• Task statement
Retype, exactly as they appear below, the lines between the line holding "Primi (69, 91)" and the line holding "Fusilli con Crema", both ends included.
--- Material provided Enclosed Below ---
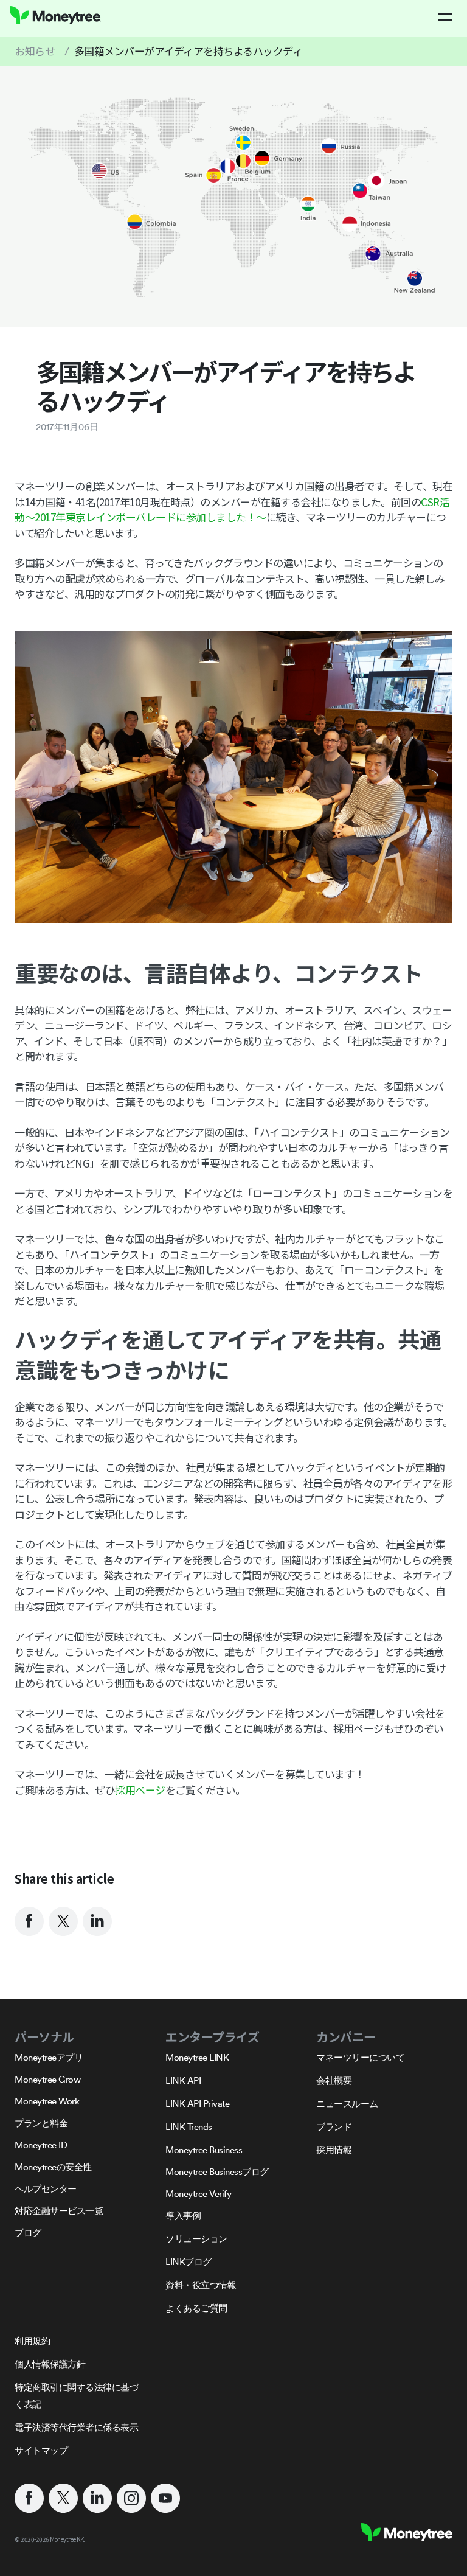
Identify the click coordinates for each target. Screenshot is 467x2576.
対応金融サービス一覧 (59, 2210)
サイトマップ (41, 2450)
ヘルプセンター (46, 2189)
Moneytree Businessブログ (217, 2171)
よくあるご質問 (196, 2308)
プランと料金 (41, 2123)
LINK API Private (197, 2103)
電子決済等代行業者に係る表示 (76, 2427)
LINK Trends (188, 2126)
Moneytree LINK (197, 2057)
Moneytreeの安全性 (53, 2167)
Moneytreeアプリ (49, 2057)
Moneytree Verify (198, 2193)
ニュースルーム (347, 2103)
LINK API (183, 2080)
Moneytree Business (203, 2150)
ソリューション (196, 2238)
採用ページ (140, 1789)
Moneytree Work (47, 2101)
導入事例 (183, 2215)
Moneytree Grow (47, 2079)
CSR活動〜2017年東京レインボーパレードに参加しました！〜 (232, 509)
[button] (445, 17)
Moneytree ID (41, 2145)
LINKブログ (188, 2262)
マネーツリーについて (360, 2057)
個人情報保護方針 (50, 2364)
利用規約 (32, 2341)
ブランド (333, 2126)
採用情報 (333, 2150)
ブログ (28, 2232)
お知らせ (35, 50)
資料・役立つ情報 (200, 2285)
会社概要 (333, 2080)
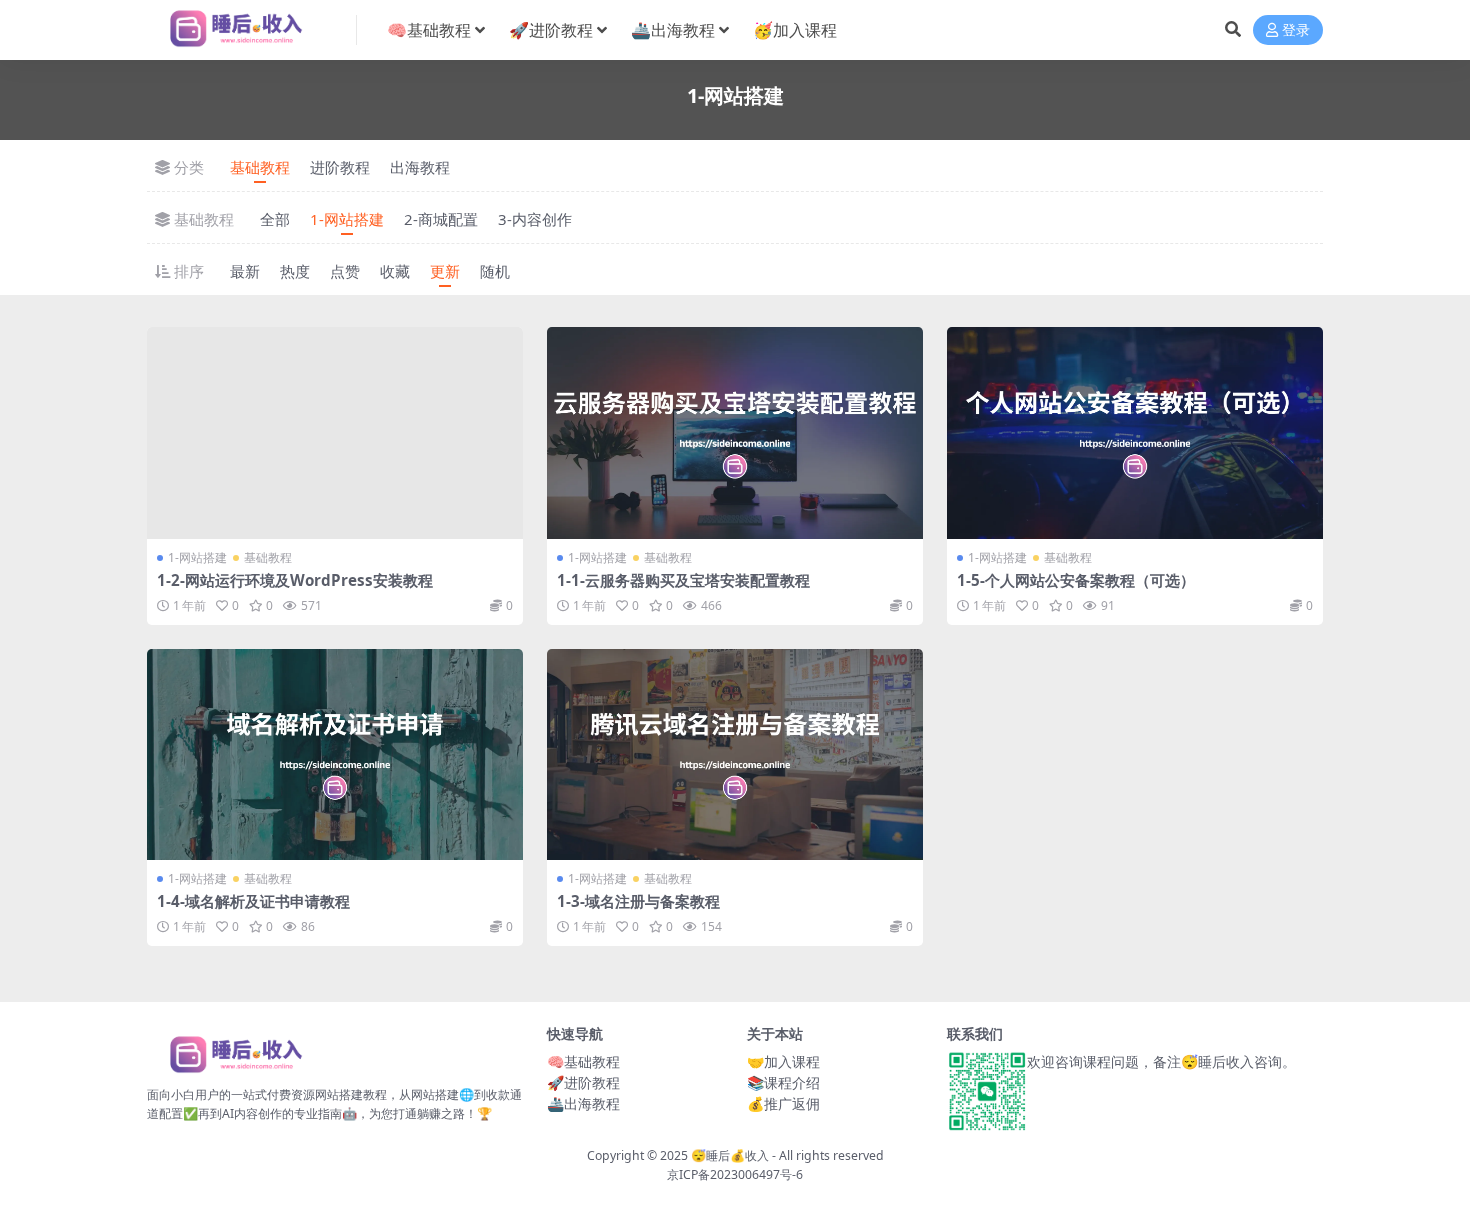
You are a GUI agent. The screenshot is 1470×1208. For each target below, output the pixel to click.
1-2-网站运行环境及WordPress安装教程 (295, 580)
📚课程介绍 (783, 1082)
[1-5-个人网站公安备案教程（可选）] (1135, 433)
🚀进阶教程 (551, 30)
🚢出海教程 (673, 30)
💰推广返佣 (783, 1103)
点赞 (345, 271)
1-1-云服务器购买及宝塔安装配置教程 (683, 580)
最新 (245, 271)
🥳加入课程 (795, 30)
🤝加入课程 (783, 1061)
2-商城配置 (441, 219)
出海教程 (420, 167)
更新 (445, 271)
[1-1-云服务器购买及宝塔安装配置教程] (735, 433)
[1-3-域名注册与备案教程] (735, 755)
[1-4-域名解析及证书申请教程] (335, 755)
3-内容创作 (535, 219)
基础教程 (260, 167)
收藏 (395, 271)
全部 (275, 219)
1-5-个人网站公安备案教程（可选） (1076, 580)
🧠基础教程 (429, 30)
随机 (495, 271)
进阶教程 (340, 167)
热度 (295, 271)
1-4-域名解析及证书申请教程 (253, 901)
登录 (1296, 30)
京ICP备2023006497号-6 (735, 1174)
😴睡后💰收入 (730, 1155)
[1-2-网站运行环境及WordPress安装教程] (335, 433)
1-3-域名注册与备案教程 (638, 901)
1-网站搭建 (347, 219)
--- End of Enclosed Material provided ---
--- Material provided Enclosed Below ---
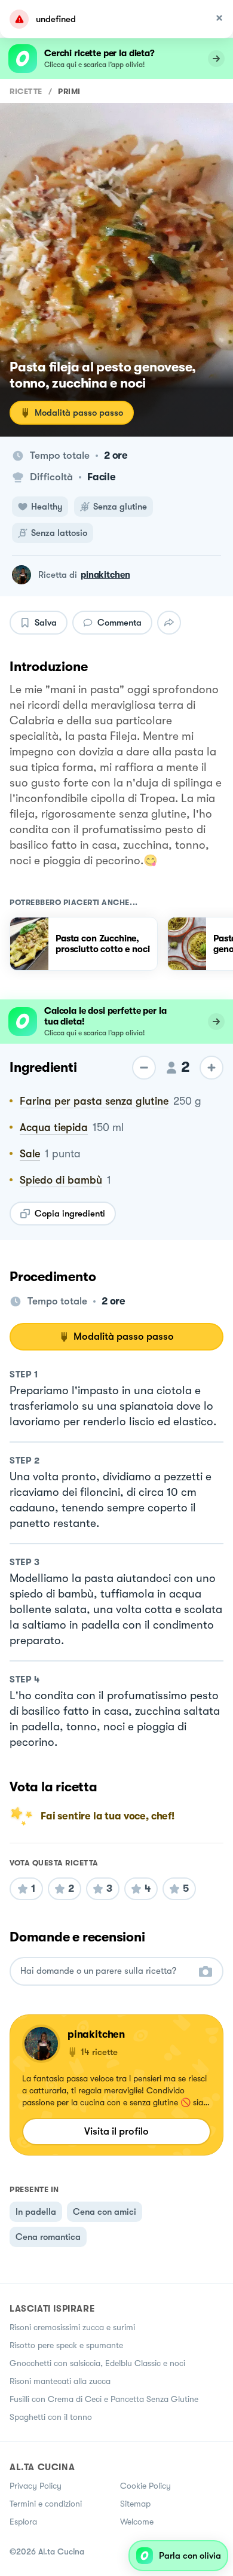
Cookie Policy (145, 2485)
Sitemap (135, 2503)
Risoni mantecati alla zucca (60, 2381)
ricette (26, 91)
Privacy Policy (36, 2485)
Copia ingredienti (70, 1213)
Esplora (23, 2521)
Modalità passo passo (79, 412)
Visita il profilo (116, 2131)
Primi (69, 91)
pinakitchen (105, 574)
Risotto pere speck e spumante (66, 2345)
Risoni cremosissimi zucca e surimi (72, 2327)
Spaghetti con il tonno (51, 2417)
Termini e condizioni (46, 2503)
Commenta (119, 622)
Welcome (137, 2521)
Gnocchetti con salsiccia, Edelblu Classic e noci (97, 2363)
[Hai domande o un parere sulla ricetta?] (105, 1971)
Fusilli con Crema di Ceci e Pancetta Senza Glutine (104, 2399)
--- End of Enclosed Material provided ---
--- Material provided Enclosed Below ---
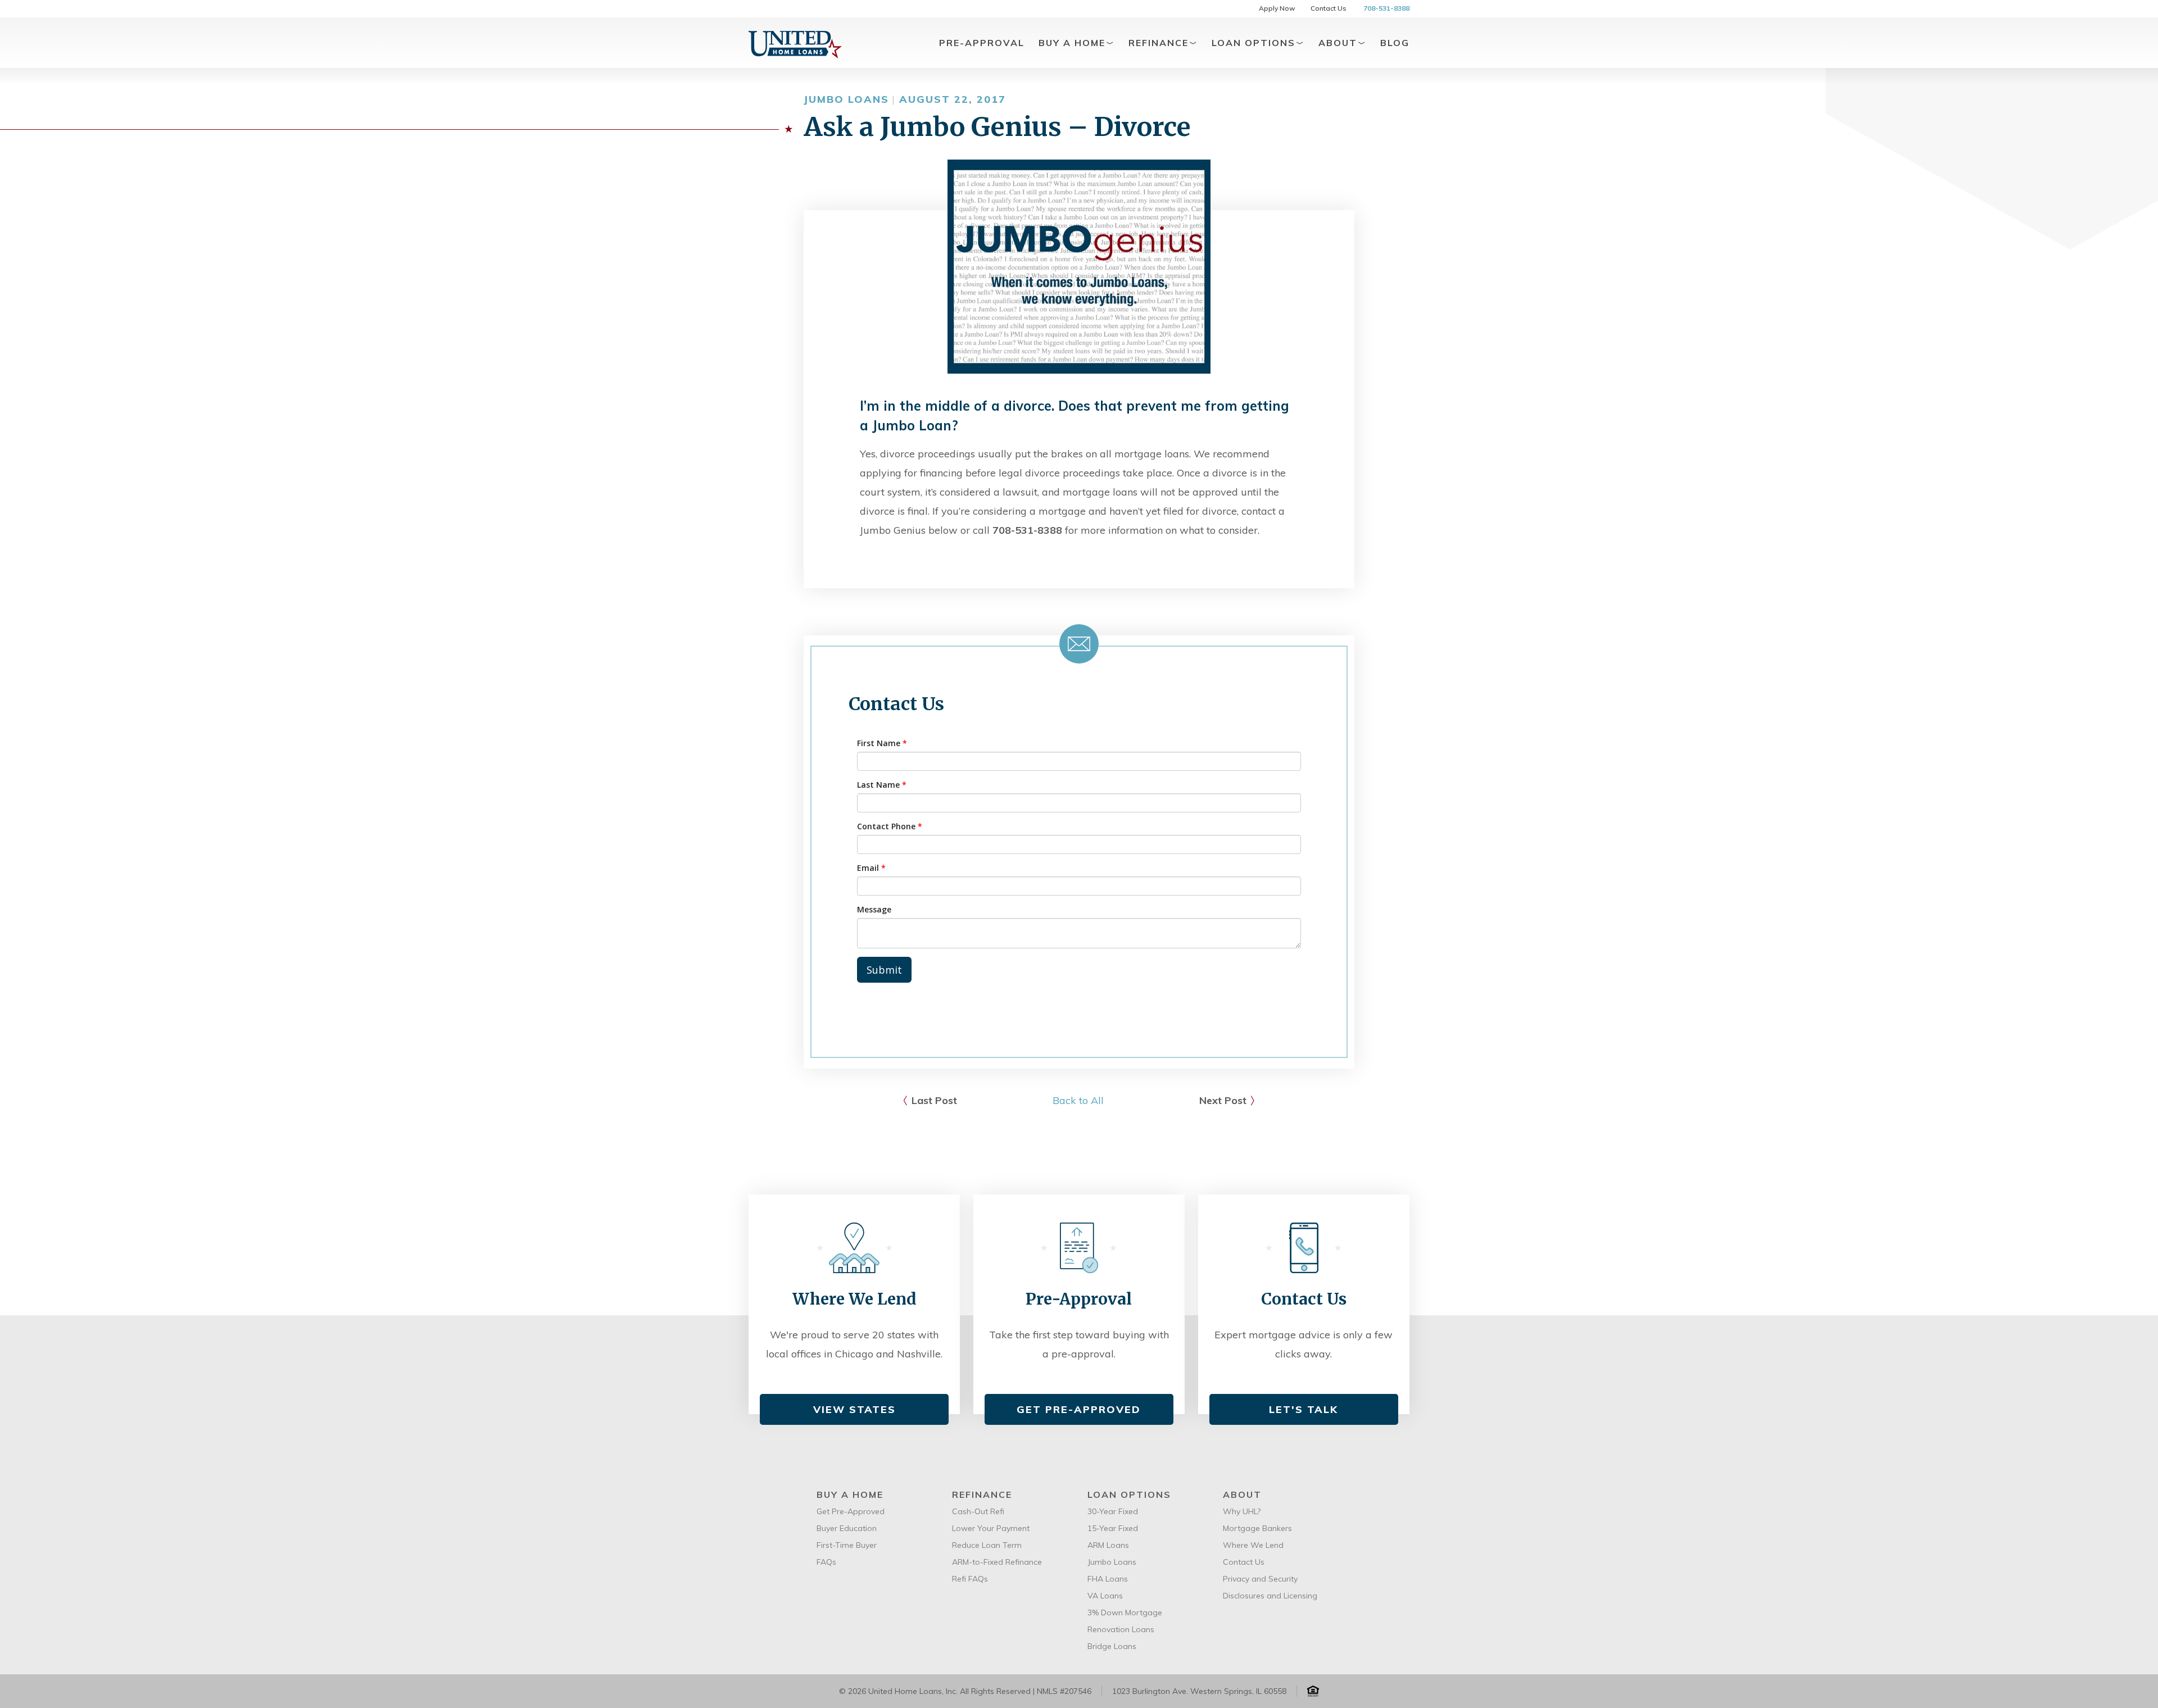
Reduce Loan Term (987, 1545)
--- End of Enclosed Material provided ---
• Answer area
Primi (69, 91)
pinakitchen (105, 574)
Risotto pere speck e spumante (66, 2345)
Risoni cremosissimi zucca e surimi (72, 2327)
Spaghetti con il tonno (51, 2417)
Termini e condizioni (46, 2503)
Commenta (119, 622)
Welcome (137, 2521)
Gnocchetti con salsiccia, Edelblu Classic e noci (97, 2363)
[Hai domande o un parere sulla ricetta?] (105, 1971)
Fusilli con Crema di Ceci e Pancetta Senza Glutine (104, 2399)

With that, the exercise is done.